Date of Award

8-2010

Degree Name

Doctor of Philosophy

Department

Educational Leadership, Research and Technology

First Advisor

Dr. Van Cooley

Abstract

Civil wars affect the social systems of a nation, including higher education. The purpose of this study was to do an in-depth concurrent mixed method analysis of the perceived impacts of the 14-year (1989–2003) civil war on higher education institutions in Liberia during the civil war years and from the end of the civil war in 2003 to the point of data collection in 2007. The literature is replete with expert opinions on the impacts of the Liberian civil war, but only limited evidence for quantitative and qualitative studies on war impacts in general exists.

No study on the context of higher education was found for Liberia or any other nation. The University of Liberia and Cuttington University were analyzed through a quantitative survey with 316 randomly selected subjects and five specifically designed interview protocols with nine senior university administrators and a designee of the National Commission for Higher Education, after the study was approved by Western Michigan University Human Subjects Institutional Review Board and written consents were obtained from each subject before participation.

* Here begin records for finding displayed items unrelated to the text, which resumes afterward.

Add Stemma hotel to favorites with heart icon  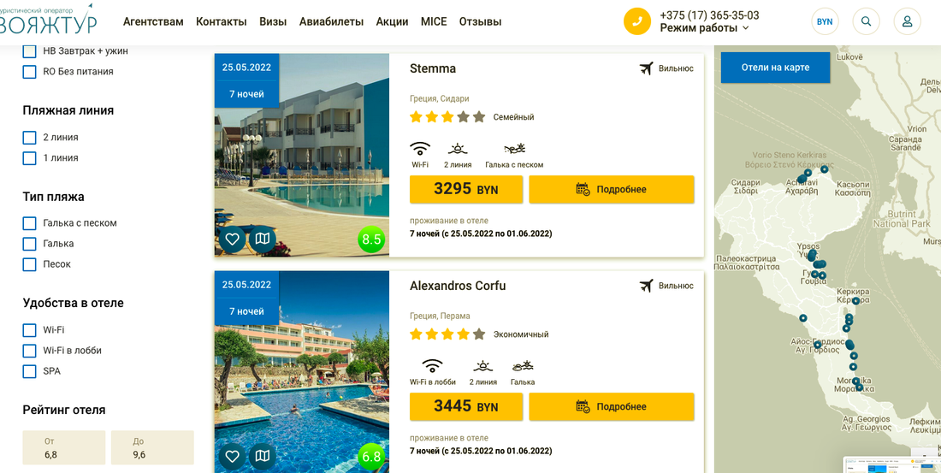(232, 239)
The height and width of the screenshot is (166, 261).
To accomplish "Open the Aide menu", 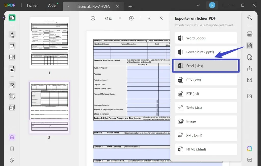I will 52,5.
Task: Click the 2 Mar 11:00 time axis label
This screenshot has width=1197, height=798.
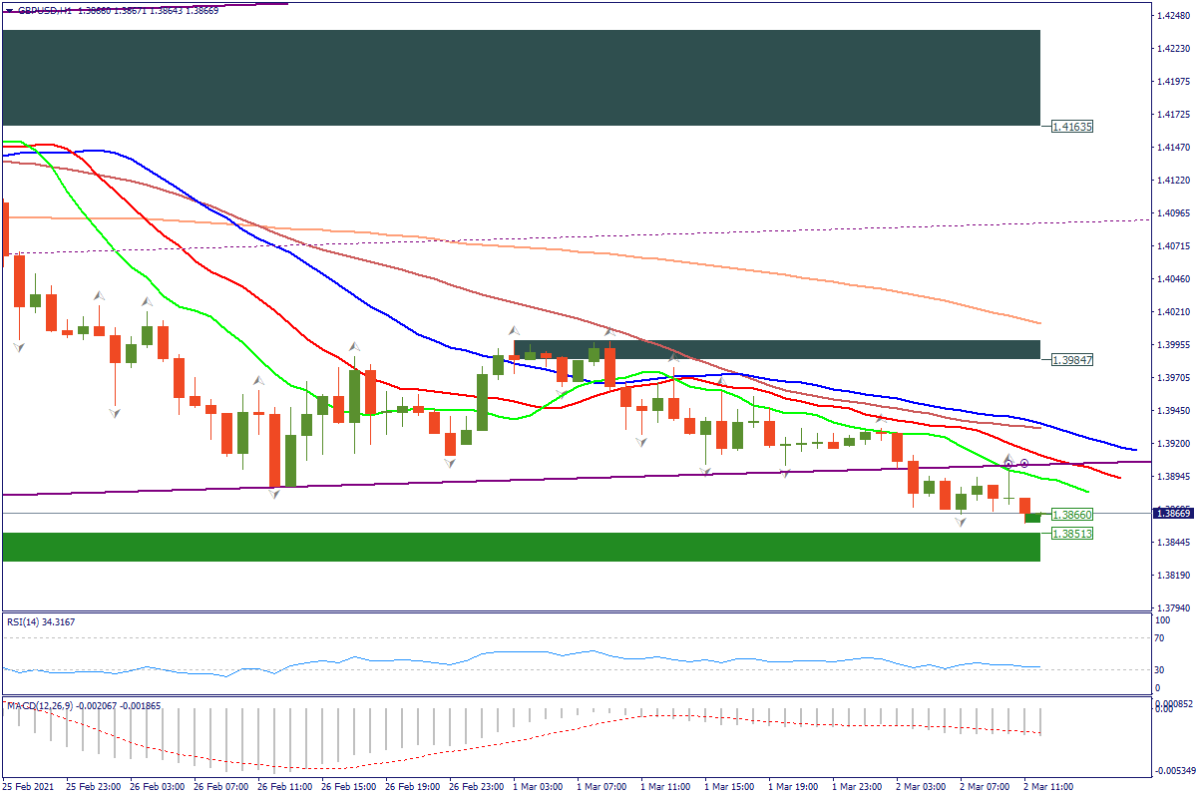Action: pos(1047,787)
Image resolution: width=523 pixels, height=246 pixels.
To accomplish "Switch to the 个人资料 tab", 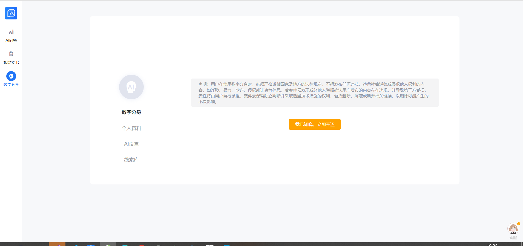I will (131, 128).

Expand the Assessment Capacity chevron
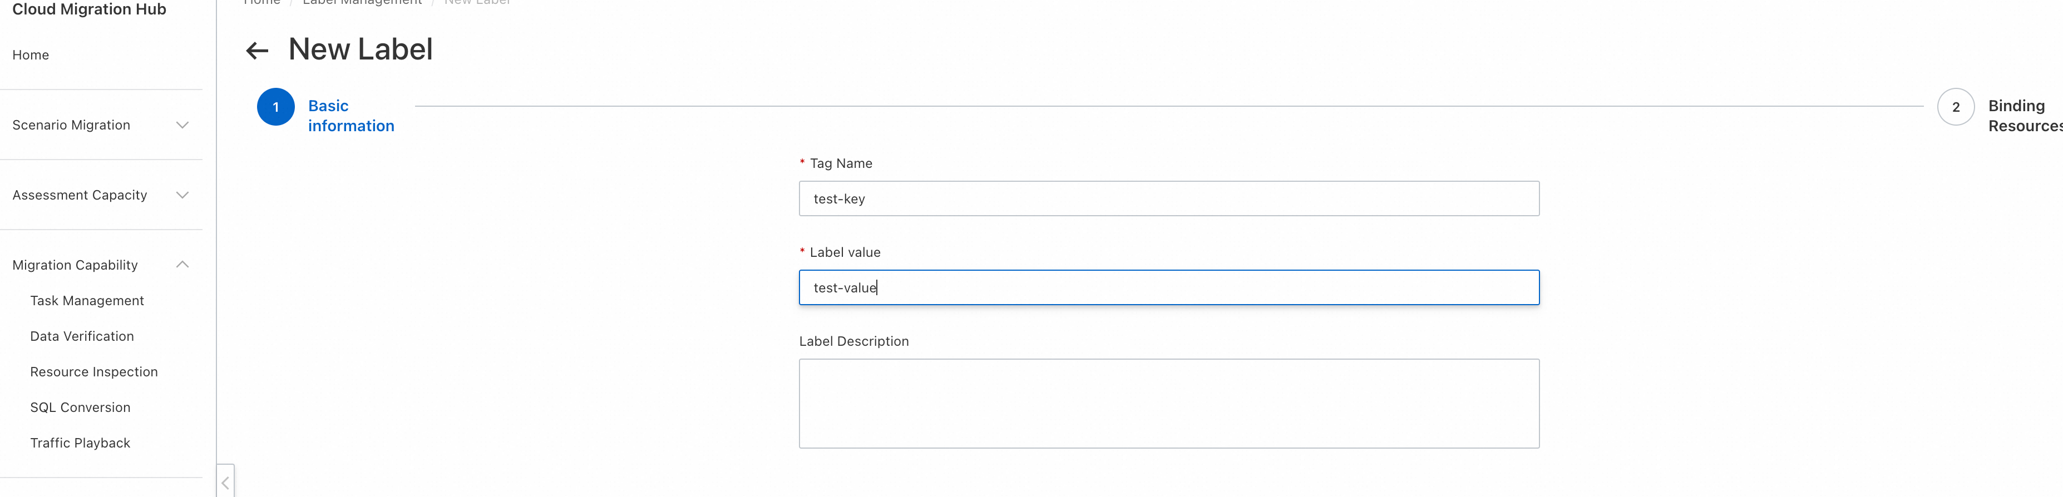(x=183, y=195)
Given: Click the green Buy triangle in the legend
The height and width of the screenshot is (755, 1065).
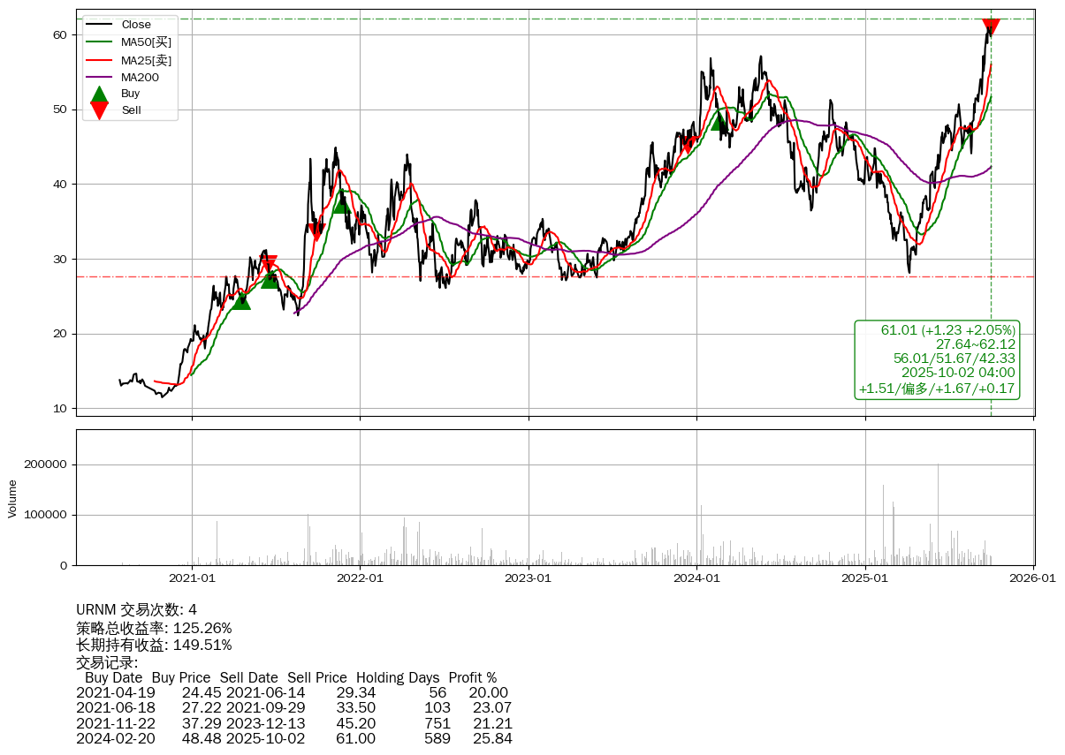Looking at the screenshot, I should [100, 94].
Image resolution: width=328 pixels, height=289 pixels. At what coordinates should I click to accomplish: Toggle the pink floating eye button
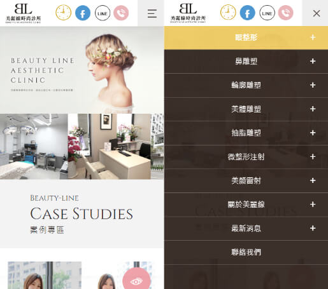click(x=136, y=279)
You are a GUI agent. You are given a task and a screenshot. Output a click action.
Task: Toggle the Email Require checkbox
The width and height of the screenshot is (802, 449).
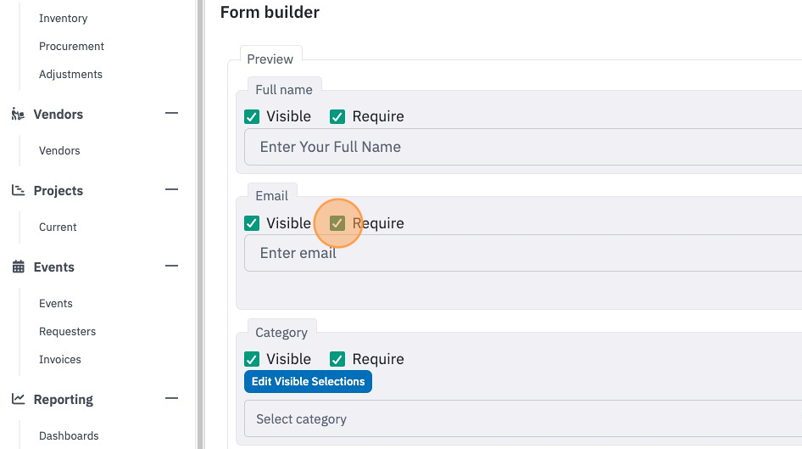pyautogui.click(x=337, y=223)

The impacts of the civil war on teaching quality, student enrollment, student persistence, student graduation rates, and resources for faculty and students during and after the civil war were analyzed through paired samples t tests. Students perceived more negative impacts during the war than after the war ended. Differences between students were analyzed using independent samples t tests. Students at Cuttington University reported better teaching quality and resources during and after the civil war. No differences were observed on student admission, retention, or graduation rates among the students.

Paired samples t tests were used to measure perceptions of non-students including faculty, administrators, and staff on the same issues, and on university governance they perceived more negative impacts during the war than after the war. Differences between non-students were analyzed using independent samples t tests and no differences were reported from the survey, but Cuttington non-students indicated better governance, teaching quality, and resources during and after the war from the interview data. The findings from documentary reviews and site observations were similar to the findings above.